La mission contre les sectes, mobilisée

Sur le modèle de « Perpignan, centre du monde », d’après l’idée ancée par Salvador Dalí, sans fondement sérieux mais avec une bonne puissance communicative, le maire de Bugarach, Jean-Pierre Delord, accepte l’image de sa commune. Le 21 juillet, il précisait ainsi « Je serais l’idiot de service si je ne capitalisais pas là-dessus. On est en train d’écrire l’histoire à venir ». Pour devenir une nouvelle destination touristique concertée, la commune devra composer avec une image irrationnelle, mêlant une inversion des pôles, une présence d’OVNIS, un tombeau du Christ ou un trésor des Templiers cachés, les prophéties du calendrier maya et des menaces de sacrifices humains, signalées à la police.
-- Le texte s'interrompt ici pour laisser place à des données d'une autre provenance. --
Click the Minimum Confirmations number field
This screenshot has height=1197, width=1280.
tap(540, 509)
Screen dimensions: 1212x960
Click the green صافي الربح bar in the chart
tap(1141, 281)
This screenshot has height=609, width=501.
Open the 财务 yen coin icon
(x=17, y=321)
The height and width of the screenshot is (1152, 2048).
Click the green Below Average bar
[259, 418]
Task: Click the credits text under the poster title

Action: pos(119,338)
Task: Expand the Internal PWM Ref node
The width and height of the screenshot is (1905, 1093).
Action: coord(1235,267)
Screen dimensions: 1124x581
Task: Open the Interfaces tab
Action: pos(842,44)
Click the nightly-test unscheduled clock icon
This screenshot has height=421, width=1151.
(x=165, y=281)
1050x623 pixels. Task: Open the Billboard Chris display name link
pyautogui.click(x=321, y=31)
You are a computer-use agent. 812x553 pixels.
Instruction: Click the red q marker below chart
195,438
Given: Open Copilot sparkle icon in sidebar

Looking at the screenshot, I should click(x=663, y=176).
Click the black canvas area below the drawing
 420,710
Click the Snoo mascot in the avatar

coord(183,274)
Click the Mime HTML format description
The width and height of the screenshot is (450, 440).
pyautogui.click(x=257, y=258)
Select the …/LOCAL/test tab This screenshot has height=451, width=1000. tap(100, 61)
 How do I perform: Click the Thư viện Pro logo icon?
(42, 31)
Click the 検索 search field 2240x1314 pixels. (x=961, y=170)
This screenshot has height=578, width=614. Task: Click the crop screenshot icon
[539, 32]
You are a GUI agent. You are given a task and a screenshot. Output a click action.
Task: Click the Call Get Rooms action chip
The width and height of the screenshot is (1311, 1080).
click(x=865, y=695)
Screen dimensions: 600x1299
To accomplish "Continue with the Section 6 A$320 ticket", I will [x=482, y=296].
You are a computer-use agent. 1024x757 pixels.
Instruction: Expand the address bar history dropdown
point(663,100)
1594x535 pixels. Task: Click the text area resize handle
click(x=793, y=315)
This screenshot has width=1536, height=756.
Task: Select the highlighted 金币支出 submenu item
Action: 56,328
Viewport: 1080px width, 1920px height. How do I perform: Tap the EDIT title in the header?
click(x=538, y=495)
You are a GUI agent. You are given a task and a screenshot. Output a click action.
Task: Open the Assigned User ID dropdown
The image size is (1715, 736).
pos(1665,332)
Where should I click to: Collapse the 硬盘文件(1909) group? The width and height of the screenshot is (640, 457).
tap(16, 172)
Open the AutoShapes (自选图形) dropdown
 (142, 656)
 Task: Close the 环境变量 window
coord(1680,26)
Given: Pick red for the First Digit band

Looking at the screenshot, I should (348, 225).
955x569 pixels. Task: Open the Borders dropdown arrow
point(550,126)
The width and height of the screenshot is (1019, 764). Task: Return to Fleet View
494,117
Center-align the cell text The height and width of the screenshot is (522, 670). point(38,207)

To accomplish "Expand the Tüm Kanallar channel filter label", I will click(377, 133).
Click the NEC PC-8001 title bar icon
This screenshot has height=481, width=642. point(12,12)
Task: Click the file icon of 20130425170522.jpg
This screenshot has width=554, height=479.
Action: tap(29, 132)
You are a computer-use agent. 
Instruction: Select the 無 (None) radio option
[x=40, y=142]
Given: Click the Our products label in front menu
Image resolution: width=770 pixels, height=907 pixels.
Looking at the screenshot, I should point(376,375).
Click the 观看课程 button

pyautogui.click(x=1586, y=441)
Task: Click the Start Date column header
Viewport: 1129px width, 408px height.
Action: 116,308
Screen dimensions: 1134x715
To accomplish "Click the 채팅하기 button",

Ce statut inédit pour le village aux 194 âmes, coincé entre la Catalogne du Nord et le Pays Cathare, exigera de mixer une dose de surnaturel et d’éléments tangibles dans l’ingénierie touristique, au risque du discrédit. Déjà, la Mission interministérielle de lutte contre les sectes, en surveillance dans la région du Vallespir, propice à attirer des croyants en apocalypse, scrute Bugarach, qui a reçu 20.000 visites en 2011. Dans ce volume, la proportion de profils sectaires est difficilement quantifiable.